Wednesday, May 19, 2010

Senators in the doghouse

 You guys suck!

In the old days, the pagan priests would kill a goat or a pig or a fatted calf and study its entrails.  From the pattern of the blood spattered on the altar, or from the contents of the intestines, or from the condition of some other of the grizzly components, they would proclaim omens, would forecast good or bad times.  Did they really have some channel to the supernatural that allowed them to see the future?  Or was it a lot of hooey?

Who knows?  Who cares?

The media punditry are all obsessing over the results of yesterday's primary election results in Pennsylvania, Kentucky, and Arkansas.

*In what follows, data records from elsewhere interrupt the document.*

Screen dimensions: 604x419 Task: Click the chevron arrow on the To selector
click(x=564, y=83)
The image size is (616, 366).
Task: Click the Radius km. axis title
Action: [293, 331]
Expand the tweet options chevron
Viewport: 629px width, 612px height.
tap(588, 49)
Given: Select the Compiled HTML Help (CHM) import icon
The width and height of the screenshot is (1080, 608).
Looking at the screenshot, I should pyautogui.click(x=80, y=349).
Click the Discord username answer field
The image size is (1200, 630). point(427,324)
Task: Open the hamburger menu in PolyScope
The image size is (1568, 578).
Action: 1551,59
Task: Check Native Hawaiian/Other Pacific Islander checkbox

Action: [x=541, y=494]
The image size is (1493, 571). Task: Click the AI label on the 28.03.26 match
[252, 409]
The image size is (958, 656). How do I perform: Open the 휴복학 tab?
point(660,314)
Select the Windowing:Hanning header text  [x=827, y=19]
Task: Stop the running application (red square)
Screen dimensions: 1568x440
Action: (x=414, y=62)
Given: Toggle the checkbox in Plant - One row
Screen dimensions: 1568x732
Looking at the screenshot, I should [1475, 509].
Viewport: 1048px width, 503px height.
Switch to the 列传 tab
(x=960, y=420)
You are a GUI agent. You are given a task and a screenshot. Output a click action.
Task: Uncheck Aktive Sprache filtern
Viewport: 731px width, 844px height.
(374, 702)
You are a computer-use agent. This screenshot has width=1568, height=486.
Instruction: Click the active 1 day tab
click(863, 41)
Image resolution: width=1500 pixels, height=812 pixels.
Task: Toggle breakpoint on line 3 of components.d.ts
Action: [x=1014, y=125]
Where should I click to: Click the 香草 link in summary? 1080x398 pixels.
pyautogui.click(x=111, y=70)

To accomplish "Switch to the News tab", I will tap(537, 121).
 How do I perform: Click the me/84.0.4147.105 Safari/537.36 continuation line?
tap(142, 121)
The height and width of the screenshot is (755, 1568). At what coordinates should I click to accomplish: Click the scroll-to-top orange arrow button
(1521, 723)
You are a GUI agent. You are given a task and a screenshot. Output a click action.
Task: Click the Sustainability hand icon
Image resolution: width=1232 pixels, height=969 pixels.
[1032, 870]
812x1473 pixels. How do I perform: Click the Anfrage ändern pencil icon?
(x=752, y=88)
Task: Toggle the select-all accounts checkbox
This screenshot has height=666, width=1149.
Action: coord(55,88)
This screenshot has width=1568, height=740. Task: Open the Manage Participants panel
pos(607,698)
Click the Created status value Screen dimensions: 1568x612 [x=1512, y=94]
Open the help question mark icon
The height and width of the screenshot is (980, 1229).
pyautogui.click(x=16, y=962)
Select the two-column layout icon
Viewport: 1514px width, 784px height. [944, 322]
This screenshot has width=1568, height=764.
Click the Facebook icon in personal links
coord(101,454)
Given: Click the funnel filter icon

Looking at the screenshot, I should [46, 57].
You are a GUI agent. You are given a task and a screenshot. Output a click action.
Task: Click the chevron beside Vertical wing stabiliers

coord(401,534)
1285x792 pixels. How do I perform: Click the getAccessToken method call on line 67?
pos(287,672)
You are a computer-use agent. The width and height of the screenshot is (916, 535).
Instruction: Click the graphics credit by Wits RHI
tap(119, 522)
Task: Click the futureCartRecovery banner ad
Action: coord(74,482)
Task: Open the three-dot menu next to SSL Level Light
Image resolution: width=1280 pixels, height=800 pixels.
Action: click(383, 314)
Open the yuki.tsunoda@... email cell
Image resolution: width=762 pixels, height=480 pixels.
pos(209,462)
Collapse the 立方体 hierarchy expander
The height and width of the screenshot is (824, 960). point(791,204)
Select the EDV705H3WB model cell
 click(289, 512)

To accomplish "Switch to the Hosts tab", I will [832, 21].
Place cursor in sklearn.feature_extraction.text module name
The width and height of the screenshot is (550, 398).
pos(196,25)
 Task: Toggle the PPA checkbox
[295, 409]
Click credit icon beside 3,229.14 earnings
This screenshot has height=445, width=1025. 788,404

Lots of things happened yesterday.  In Arkansas, incumbent Senator Blanche Lincoln, a "conservative" Democrat, failed to win 50% of the vote and so faces a run-off with her primary challenger, Lieutenant Governor Bill Halter.  In Pennsylvania, Senator Arlen Specter was defeated in that primary election by Representative Joe Sestak, a retired admiral of the US Navy.  Then, in Kentucky, Republican primary voters nominated tea-bagger favorite, Rand Paul, passing over Kentucky Secretary of State Trey Grayson.

The punditry has not yet developed a conventional wisdom about the portentive significance of these results.  Some say it is a rebuke of President Obama, who supported Senators Lincoln and Specter.  Some say it is a rebuke of national Republicans, since Rand Paul defeated the hand-picked golden boy of everybody's favorite cadaver, Senate Minority Leader Mitch McConnell.

Well, as I take a gander at the election results, I see something different.  Incumbent senators and their hand-picked drones are being rejected at the polls.  Don't forget that Utah Republicans also rejected Senator Robert Bennett a week earlier.  Don't forget that Mad Johnny McCain is having to actually break a sweat in his primary.  In Nevada, Senator Harry Reid is fighting for his own political life!

Hearken back to the interminable, agonizing health care reform debate that recently concluded with the passage of (supposedly) landmark legislation.  That debate highlighted the workings of the US Senate in all their obscene detail:  filibusters, sweetheart deals, threats and bullying, betrayal, false promises.  Every prima donna senator had his or her moment to shine, offering or threatening to withhold support for the legislation, exacting as much power, leverage, and pork as possible.  It was a disgusting display.

Or consider the nomination process currently underway for Elena Kagan in her quest to replace Justice John Paul Stevens.  She is even now dutifully paying homage to those senators who sit on the Senate Judiciary Committee.  Why?  Her confirmation is a foregone conclusion.  Her confirmation hearings will merely provide national attention for the preening, self-important clowns who love nothing so much as to hear themselves talk.  Shameless grandstanding, people.  Shameless grandstanding.

I think people are expressing disgust, not specifically at Democrats, nor Republicans, nor President Obama, but at the US Senate!  Blanche Lincoln and Arlen Specter were challenged from the political left.  Grayson, Bennett, and McCain were (and are) being challenged from the political right.  I think the behavior of the US Senate may have forged a national unity of sorts!

On the other hand, maybe I'm full of sh*t.  It wouldn't be the first time.  But, what the hell?  I'm just as likely to guess correctly as any of those schmoes on the cable news channels. 

(Oregon, looks like we're being slighted again.  Nobody seems to care the we had a primary yesterday.  I guess all those pundits need their sleep, and covering Oregon would require that they stay up past their bedtimes.  We're better off for it, in my opinion.)